続く「3月9日」は全編藤巻がメインボーカルを務める形で披露。合唱団はコーラスで楽曲全体の抑揚を繊細に表現し、サビでは大人数ならではの力強い歌声で荘厳なムードを生み出した。「オウエン歌」の歌唱を経たこともあり、藤巻と合唱団は息ぴったりのパフォーマンスを展開し、わずか2テイクで「3月9日」の収録は終了。その後藤巻たちは談笑し、お互い交流を楽しんでいた。

藤巻亮太インタビュー

映像だけでなく音の場所もカスタムできるVRライブ

──「音のVR」収録、お疲れさまでした。「オウエン歌」「3月9日」の2曲を歌ってみていかがでしたか?

合唱団の皆さんとピアノ伴奏で歌わせていただくことは、今までなかったんですよ。すごくいいホールで録らせていただけて気持ちよかったです。指揮者の方が導いてくださる方法ならではのダイナミズムもありましたし、それに合わせて後ろから合唱団の皆さんの声がブワーっときて。

──藤巻さんを中心に、合唱隊が扇型に囲むような配置でしたね。

藤巻亮太

声の壁が迫ってくる力強さがありつつ、まるで風に吹かれているような心地よさもあって、素晴らしい経験でした。

──藤巻さんは昨年、配信サイトやInstagramを用いたオンラインライブを数多く行ってきましたが、VRカメラを用いての撮影は今回が初ですか?

初めてですね。目の前にプラネタリウムの装置のような球体カメラがありましたが、どんな映像になるか想像できなくて(笑)。ほかの方の「音のVR」映像も鑑賞したんですけど、カメラワークだけでなく、どこからどんな音が出るのか、自分が聴きたいところにフォーカスすることができるし、まさに参加型の映像作品でした。ライブにはなかなか行けなくなった分、こういった形で聴く人がカスタムしながら楽しめるのはいいですね。

__資料__
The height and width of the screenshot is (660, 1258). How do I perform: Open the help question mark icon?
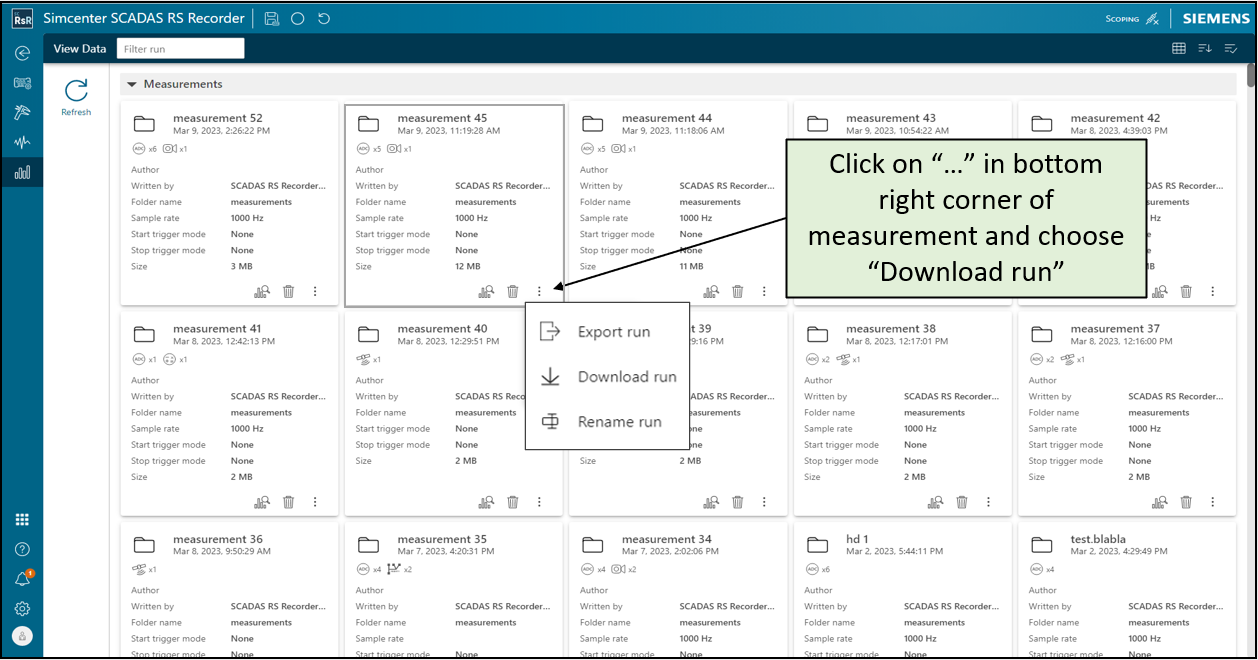(22, 549)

__依頼事項__
[A] 表示テキストの「続く「3月9日」は全編藤巻が」から「を歌ってみていかがでしたか?」までを一字一句違えずに書き写してください。
[B] 表示テキストによると、「3月9日」の収録は何テイクで終了しましたか。
資料はここでは使用しません。

__各作業の回答__
[A]
続く「3月9日」は全編藤巻がメインボーカルを務める形で披露。合唱団はコーラスで楽曲全体の抑揚を繊細に表現し、サビでは大人数ならではの力強い歌声で荘厳なムードを生み出した。「オウエン歌」の歌唱を経たこともあり、藤巻と合唱団は息ぴったりのパフォーマンスを展開し、わずか2テイクで「3月9日」の収録は終了。その後藤巻たちは談笑し、お互い交流を楽しんでいた。

藤巻亮太インタビュー

映像だけでなく音の場所もカスタムできるVRライブ

──「音のVR」収録、お疲れさまでした。「オウエン歌」「3月9日」の2曲を歌ってみていかがでしたか?

[B] わずか2テイクで終了しました。